To be sure, provincial and federal corporate legislation does provide remedies against oppressive behaviour that disadvantages minority shareholders.

“The legislative protection, however, focuses on whether a party’s reasonable expectations were breached,” Kim says. “And a shareholders agreement can be important in determining what these expectations were.”

Murray is a case in point – a stark example of just how expensive the absence of a shareholder’s agreement can be.

David Star was the dominant shareholder in Pier 21 Asset Management Inc. Emily Murray was a minority shareholder. Murray successfully sued Star for oppression. Justice Michael Penny ordered Star and Pier 21 to purchase Murray’s shares at a fair value of $39.3 million.

The problem was that the structure of the share purchase affected Murray’s tax liability. Three basic structures were available: Option 1 saw Star or his holding company purchasing the shares of Murray’s holding company; Option 2 had Pier 21 repurchasing its shares for cancellation, and; Option 3 saw Star or his holding company buying the Pier 21 shares from Murray’s holding company.

Murray’s tax liability was $768,468, $849,419, and $1,099, 703, respectively. Naturally, she urged the court to adopt Option 1, as it was tax beneficial to her and tax neutral to Star. Doing so, she maintained, “would preserve the integrity of the original tax planning”.

Star preferred Option 2. Buying Murray’s holding company under Option 1, his lawyer argued, might expose Star to undetermined liabilities arising from other securities transactions in which the holding company participated.

Penny sided with Star, and ordered that Option 2 govern the transaction. The “best evidence” of Murray’s reasonable expectations concerning the purchaser of her shares in Pier 21, he reasoned, could be found in a previous transaction in which she took advantage of the holding company structure to sell a portion of her shares to Star.
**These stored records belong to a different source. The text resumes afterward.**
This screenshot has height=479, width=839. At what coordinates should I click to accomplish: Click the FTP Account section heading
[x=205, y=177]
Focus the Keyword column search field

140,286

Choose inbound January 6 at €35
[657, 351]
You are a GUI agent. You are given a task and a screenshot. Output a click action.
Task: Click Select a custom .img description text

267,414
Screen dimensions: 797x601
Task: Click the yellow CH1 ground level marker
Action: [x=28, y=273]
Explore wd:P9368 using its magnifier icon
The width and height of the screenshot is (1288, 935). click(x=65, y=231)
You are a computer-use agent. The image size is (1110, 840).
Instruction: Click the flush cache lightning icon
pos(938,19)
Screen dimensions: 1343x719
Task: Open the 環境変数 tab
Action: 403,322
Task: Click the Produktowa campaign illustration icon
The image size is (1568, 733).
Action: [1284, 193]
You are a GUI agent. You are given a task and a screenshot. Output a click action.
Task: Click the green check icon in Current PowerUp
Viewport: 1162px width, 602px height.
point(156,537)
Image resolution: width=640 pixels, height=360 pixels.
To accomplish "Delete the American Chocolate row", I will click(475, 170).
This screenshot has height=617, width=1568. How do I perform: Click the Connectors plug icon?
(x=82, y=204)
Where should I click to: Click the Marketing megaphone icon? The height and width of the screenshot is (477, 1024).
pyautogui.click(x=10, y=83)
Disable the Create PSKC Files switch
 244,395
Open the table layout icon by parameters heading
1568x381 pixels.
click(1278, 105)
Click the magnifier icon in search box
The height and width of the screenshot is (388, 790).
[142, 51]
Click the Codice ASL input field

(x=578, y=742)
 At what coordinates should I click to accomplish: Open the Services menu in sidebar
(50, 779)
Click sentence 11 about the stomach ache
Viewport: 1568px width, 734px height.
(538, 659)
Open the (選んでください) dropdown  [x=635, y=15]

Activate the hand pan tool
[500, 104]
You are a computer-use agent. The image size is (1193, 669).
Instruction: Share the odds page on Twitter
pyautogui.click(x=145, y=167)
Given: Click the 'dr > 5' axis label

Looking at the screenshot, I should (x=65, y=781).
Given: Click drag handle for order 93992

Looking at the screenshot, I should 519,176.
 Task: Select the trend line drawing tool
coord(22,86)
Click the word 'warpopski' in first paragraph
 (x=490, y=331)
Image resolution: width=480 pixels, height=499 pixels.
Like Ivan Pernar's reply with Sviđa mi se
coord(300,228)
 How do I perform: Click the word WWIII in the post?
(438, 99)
“Ms. Murray took the benefit of a holding company structure,” Penny observed. “To the extent the structure must now be unwound to effect the ordered repurchase, at fair value, of the remainder of her shares, it is not unreasonable that she should also bear the concomitant burden.”

Besides, there was no evidence that Murray had a reasonable expectation of preserving “the integrity of the original tax planning” were she to sell her shares. Similarly, there was no evidence of her reasonable expectation of a transaction structure that would minimize Murray’s tax liability to the exclusion of other considerations.

The result, which cost Murray more than $80,000, could well have been different if a shareholder’s agreement had shed some light on the parties’ intention regarding disposal of the shares.

“What often flies under the radar is that there are many ways to go from A to B when issues arise between shareholders,” says Amanda Laren, a tax and estates lawyer at Robins Appleby who focuses on family-owned and closely-held businesses. “Otherwise, the parties may have to live, as they did in this case, with what the court decides.”

The upshot is that shareholders should be aware of the protections that a shareholders’ agreement provides in the event of a buy-out.

“And that’s true whether the buy-out occurs in the context of normal business dealings or of a court-ordered buy-out as a remedy for oppression,” Kim says.